B Frontend (frontend/):

  • Path: capstone-2025-04/frontend/src/app/generate-problem/GenerateProblemClient.tsx
  • Relevance: The UI component that will consume the V2 SSE stream. Contains the existing input elements and logic for displaying status/results (currently using a dummy stream). Needs significant updates to use the real EventSource API.
  • Path: capstone-2025-04/frontend/src/api/chatbotApi.ts
  • Relevance: Crucial reference. Implements a real SSE client using fetch (for streaming) and the EventSource API is implied although fetch is used directly here. Shows how to handle JWT (Authorization header via fetchAuthSession) and x-amz-content-sha256 headers when calling a CloudFront endpoint backed by a Lambda Function URL.
  • Path: capstone-2025-04/frontend/src/components/Chatbot.tsx
  • Relevance: Demonstrates a UI pattern for displaying streamed text content and managing chat history, which can inform the status/result display in the V2 generator UI.
  • Path: capstone-2025-04/frontend/src/api/dummy/generateProblemApi.ts
  • Relevance: Defines the ProblemDetailAPI TypeScript interface, which represents the target output structure for the V2 generator pipeline. Also contains the existing (non-streaming) API call functions (createProblemAPI, getProblemDetailAPI) which might still be relevant for fetching results after generation if the SSE only returns the ID, or for listing generated problems.

C. Design & Process (docs/problem-generate/):

  • Path: capstone-2025-04/docs/problem-generate/research2.md
  • Relevance: The analysis document justifying the TDG approach and comparing pipeline alternatives. Provides the theoretical foundation for this plan.
  • Path: capstone-2025-04/docs/problem-generate/todo.md (To be created based on this plan)
  • Relevance: The detailed task list for implementing this V2 plan. Should be updated regularly according to research1.md rules.
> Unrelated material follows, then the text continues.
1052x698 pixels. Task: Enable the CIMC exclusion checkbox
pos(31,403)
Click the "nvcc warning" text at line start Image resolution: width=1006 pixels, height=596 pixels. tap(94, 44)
By leveraging these existing implementations and documentation, especially the Chatbot infrastructure pattern (CloudFront + OAC + Lambda URL) and the Chatbot API client (SSE + Auth headers), the development of the V2 Problem Generator can be significantly accelerated while maintaining consistency with the project’s architecture. Remember to adapt patterns for Python where applicable (Lambda runtime, layer structure, SDKs).